Known as the inaugural picture for Studio Ghibli, Hayao Miyazaki’s Nausicaä of the Valley of the Wind offers an extremely rich and complex tale concerning the duality shared between humanity and nature, the commanding role of women, and the destructive ramifications of violence. Culminating in a variety of themes that would later be elaborated upon in future Miyazaki pieces, the film removes itself from being too conventional in its treatment by establishing some very important and critical distinctions that separate it from many other films at that time. The most important of these distinctions is that of title character and female heroine Nausicaa, the main protagonist who encapsulates the entirety of the film’s themes and messages. As an empowering female character, we see her subtle understanding of nature and ferocious dedication towards peace as traits that are both enlightening and encouraging. Yet she still remains, as we also view within other characters in the film, fallible in nature and susceptible to cruel actions if overcome with sudden emotion. It’s this complexity in character that presents an image of a heroine with humanistic faults, which is unlike many of the righteously superior protagonists viewed in other films.

This element is expressed throughout the film as well, which certainly brings about a sense of realism amidst the backdrop of a world brimming with elements of fantasy. The characters we view are not simply dictated as right versus wrong, but are offered up as a mixture of ideologies that conflict with one another in the pursuit of their own proposed peace. With each faction blinded by selfishly implementing their own resolution to restore the environment, they steadily lose sight of the delicate balance already established between humanity and nature, in which the film profusely acknowledges. Thematically mature in this regard, the film doesn’t busy itself with choosing one side of the dichotomy in order to appear morally correct, rather it maturely handles its subject material with an astute quality that has become a trademark of Miyazaki. Through the use of animation, Miyazaki has expertly offered immense topics up for debate throughout his films, with this one being no different. This in itself greatly empowers the film as a work not simply succumbing to the formalities of what animation has been ascribed with, but for exploring the opinionated views that surround its rather difficult subject material. As stated before, these themes would be better realized in later films by Miyazaki, but they do work relatively well here given its encompassing plot dynamics.
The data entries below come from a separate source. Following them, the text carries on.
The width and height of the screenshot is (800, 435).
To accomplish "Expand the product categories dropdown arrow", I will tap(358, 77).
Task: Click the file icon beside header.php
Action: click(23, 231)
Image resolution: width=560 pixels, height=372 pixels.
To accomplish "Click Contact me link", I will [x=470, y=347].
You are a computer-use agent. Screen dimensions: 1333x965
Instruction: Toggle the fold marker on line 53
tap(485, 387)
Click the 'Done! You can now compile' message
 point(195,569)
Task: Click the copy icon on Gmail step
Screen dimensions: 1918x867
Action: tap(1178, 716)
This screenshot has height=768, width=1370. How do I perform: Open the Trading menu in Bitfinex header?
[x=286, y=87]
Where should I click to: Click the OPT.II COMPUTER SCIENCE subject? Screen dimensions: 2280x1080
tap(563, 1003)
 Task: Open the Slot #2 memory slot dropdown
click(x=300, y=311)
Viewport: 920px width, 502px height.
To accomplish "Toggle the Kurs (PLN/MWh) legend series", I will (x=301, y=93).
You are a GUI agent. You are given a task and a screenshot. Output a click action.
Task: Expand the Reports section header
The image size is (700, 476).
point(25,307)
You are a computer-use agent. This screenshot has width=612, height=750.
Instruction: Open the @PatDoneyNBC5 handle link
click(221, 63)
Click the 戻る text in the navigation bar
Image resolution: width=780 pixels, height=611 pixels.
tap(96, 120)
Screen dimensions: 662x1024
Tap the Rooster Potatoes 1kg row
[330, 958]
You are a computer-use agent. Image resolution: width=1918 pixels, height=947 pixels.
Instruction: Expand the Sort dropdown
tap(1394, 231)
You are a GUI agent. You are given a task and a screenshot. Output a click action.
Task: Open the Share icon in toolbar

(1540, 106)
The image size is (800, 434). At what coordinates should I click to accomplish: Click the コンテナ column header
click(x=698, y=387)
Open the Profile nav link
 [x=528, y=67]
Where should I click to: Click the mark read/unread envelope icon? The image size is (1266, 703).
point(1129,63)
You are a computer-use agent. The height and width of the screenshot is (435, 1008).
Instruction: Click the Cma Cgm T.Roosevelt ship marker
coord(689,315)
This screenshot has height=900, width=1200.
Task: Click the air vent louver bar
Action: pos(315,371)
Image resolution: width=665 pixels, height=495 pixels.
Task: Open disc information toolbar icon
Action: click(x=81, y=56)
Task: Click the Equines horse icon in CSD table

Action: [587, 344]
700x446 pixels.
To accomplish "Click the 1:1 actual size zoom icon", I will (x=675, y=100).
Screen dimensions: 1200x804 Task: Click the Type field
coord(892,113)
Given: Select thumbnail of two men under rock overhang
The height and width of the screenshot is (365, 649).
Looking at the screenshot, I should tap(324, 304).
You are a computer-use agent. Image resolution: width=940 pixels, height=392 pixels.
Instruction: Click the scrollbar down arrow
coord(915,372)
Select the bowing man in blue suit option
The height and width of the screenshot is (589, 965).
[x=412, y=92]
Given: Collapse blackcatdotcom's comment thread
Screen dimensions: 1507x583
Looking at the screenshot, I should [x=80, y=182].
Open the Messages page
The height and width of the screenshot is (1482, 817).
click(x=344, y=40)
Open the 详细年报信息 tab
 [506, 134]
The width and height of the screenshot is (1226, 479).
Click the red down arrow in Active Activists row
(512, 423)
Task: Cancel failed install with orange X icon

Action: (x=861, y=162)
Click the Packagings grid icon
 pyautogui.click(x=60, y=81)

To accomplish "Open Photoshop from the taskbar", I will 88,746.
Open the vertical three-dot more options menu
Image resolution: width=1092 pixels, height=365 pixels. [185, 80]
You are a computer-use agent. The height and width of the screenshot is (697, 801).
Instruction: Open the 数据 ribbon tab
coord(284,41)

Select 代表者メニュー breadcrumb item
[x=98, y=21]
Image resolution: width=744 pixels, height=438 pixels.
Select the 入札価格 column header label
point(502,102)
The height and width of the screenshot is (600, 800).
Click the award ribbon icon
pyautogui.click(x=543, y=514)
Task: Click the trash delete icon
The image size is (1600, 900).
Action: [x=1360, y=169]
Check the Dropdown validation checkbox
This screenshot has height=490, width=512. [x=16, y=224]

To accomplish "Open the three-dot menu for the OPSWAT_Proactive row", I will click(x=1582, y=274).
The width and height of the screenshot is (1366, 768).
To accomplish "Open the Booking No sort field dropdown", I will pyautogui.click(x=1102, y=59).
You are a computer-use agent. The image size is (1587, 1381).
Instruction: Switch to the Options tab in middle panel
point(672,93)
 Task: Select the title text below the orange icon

But while the film encompasses these various themes, one can begin to see that the narrative structure somewhat suffers during it latter half. Due to the shear amount of conflicting factions at hand, as well as the plot’s unexpected messianic conclusion, it becomes fairly congested in terms of cohesively wrapping up its incredibly expansive plot. The conclusion, while resolute in almost every aspect, seems to lose much of its allegorical strength and sense of realism explored in the first half as the insertion of the supernatural takes precedence. With the film entering this realm of the supernatural, the plausible nature of the plot is lessened as the reconciliatory efforts shared between humankind and nature are awkwardly resolved, which just seems rather improbable given the drastic circumstances. This is certainly not to say that the ending becomes diluted because of these directorial choices, but it definitely showcases Miyazaki feeling his way through the process as a director. With so much going on within the film, a more cohesive structuring during this process would’ve benefitted the film greatly and most certainly allowed it to focus on its more ample strengths.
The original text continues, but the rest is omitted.